Letters of hope have been sent off to 22 different countries so far with not just a one time use. Receivers have sent in photos of their letter pinned up to a wall for future reference in a time lacking strength.
“I launched a survey at the end of last year to our letter recipients.” Abbie smiled. “Every single person who’s answered it has said that they keep that letter which is really awesome. It also showed that people who open their letter and read it, there’s a significant boost in their mood and a significant shift when it comes to seeking further help and support.
67.5% of people who received a letter of Hope, were not likely to seek further help and support for their mental health before they opened it, then after opening the letter it’s in the high 90%.
So it’s interesting to see how that perspective shifts after they read the letter and how that has an ongoing impact on their mental health journey. It shows just how deep this goes. You have no idea the ripples that could have, it’s actually not just that person externally. It’s massive!”
Abbie doesn’t stop there. If you follow her instagram @Lettersofhope.care you will find an abundance of open, honest, detailed, nonjudgmentally explained videos of what it’s like living with a mental health condition, what it’s like taking medication from her side of things in case anybody else feels similar. She explains step by step what happens at the doctors when you go for your first sign up appointment all the way down to what information you’re going to be facing on the doctors forms.
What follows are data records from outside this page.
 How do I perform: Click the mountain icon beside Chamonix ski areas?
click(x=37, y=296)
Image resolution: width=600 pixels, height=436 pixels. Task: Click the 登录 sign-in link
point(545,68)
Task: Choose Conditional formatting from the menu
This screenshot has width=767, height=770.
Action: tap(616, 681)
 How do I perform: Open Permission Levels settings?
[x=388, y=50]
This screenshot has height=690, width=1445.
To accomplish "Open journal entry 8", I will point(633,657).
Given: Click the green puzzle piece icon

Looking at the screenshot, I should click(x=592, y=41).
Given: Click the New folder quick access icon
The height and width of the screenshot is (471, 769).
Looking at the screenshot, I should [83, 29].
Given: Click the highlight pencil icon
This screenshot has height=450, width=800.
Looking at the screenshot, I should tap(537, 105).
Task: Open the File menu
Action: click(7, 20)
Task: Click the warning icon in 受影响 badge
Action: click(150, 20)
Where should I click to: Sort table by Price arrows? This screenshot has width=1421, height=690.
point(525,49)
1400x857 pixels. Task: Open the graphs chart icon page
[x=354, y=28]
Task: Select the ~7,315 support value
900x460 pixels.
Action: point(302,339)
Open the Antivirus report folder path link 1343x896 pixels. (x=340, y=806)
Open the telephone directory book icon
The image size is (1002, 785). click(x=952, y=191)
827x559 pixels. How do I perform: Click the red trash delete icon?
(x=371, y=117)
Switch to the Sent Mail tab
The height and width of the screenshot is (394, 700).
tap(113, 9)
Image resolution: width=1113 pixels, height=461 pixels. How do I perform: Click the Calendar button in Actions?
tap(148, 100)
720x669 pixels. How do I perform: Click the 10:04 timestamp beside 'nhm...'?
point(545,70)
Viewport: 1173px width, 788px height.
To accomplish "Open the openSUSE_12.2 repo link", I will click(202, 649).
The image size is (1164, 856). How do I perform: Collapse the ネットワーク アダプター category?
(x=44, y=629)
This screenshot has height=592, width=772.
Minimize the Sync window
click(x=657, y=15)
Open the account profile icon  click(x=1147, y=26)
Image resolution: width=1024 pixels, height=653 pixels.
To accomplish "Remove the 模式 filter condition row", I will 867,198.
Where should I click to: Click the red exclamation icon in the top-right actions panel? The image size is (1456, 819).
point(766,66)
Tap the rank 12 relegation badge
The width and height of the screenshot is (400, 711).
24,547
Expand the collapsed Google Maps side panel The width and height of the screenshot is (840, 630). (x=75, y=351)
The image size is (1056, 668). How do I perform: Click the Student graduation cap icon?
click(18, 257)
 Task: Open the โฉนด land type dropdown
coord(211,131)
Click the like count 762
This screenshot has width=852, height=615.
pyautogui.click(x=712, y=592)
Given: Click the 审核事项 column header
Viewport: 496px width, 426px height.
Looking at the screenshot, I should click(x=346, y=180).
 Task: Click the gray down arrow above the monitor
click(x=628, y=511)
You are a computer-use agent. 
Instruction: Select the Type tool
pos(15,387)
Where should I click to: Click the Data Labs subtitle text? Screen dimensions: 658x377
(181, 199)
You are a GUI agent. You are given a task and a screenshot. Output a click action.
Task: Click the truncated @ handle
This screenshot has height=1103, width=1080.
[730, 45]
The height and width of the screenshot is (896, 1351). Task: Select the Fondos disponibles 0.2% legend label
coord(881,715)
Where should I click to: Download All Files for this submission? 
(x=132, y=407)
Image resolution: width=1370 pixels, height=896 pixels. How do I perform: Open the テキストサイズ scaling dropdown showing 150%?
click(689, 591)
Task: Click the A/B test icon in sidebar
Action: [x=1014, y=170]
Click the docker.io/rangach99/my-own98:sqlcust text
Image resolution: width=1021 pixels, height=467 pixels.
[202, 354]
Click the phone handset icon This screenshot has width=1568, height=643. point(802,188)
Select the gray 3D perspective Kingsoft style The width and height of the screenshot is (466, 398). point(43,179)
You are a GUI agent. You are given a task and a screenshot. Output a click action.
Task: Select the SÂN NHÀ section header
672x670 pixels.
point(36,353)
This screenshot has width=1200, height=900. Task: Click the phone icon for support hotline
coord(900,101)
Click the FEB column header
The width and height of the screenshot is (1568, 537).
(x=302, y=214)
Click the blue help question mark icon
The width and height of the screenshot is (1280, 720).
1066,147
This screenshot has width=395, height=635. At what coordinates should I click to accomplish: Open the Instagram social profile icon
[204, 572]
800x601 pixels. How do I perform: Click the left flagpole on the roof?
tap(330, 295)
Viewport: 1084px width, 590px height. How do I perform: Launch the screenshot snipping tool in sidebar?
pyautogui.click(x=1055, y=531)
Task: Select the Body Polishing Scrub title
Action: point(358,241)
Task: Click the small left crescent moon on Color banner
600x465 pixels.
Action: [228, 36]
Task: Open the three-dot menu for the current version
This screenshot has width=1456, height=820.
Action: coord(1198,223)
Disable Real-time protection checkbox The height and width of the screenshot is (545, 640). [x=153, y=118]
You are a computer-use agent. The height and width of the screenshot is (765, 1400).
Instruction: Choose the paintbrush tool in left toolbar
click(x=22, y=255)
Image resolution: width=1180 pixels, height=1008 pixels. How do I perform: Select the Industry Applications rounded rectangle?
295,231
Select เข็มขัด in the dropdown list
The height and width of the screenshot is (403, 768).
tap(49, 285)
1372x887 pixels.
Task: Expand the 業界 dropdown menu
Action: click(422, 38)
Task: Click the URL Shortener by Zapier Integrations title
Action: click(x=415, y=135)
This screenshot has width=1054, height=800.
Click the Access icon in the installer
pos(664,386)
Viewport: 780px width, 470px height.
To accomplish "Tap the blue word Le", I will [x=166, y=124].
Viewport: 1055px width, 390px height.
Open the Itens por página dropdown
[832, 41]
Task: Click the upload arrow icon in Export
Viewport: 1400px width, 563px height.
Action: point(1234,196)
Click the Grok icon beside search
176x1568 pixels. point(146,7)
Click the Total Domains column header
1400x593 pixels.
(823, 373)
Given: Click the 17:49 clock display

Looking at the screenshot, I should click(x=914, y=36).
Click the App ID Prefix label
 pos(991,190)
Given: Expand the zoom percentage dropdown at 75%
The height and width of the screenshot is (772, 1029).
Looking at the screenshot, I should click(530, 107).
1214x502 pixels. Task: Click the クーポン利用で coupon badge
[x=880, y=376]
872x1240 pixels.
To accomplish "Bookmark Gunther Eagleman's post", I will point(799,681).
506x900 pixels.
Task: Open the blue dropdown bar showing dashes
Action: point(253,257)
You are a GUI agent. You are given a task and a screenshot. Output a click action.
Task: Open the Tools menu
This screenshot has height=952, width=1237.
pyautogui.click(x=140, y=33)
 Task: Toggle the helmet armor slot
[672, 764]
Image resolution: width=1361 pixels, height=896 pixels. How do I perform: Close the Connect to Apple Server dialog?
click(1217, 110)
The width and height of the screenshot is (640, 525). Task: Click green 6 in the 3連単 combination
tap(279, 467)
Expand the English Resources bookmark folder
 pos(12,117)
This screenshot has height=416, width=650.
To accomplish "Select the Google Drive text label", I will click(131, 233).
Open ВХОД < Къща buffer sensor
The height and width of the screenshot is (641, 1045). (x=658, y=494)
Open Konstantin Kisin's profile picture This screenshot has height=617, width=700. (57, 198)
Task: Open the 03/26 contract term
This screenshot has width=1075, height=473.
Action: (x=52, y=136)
“Seeing how many people have similar challenges, despite where they’re from, and despite their backgrounds and their walks of life, then feeling and sharing that kindness too is a universal huge thing.”
She faces the world with humour and a smile and isn’t afraid to realise when a moment needs to pause or when she needs to reach out for some help. Anybody scrolling through and facing a similar life experience with mental health and have no idea where to get started with help or find confronting it daunting, Abbie walks you through the whole shebang with such transparency that her followers find both soothing, refreshing and alleviating.
Below, Abbie shares how she manages to build Letters of Hope whilst managing a mental health condition as well as just life.
Some days are hard but for me I’ve got this little wellbeing shelf which kind of keeps me going when I’m struggling.”
A shelf containing all things homey and sweet, pictures of family and loved ones, great memories holding trinkets and a bunch of eye wateringly wholesome letters of received hope.
“Whenever I kind of lose sense of what’s keeping me going and what my why is, I try to reconnect to these things, and it just motivates me to keep going and keep trying to make a difference.”
Acknowledging that communities have come a long way in terms of how we work with and understand mental health, yet there are still many miles to go Abbie raises the importance of how life changingly beneficial free kindness and compassion is and just how pivotal that can be in someone’s recovery.
Scott Adams rightly said, “Remember there’s no such thing as a small act of kindness. Every act creates a ripple with no logical end.”
And with that, we encourage you to share your kindness with the world today and send somebody who you think may need some words of encouragement a beaming Letter of Hope.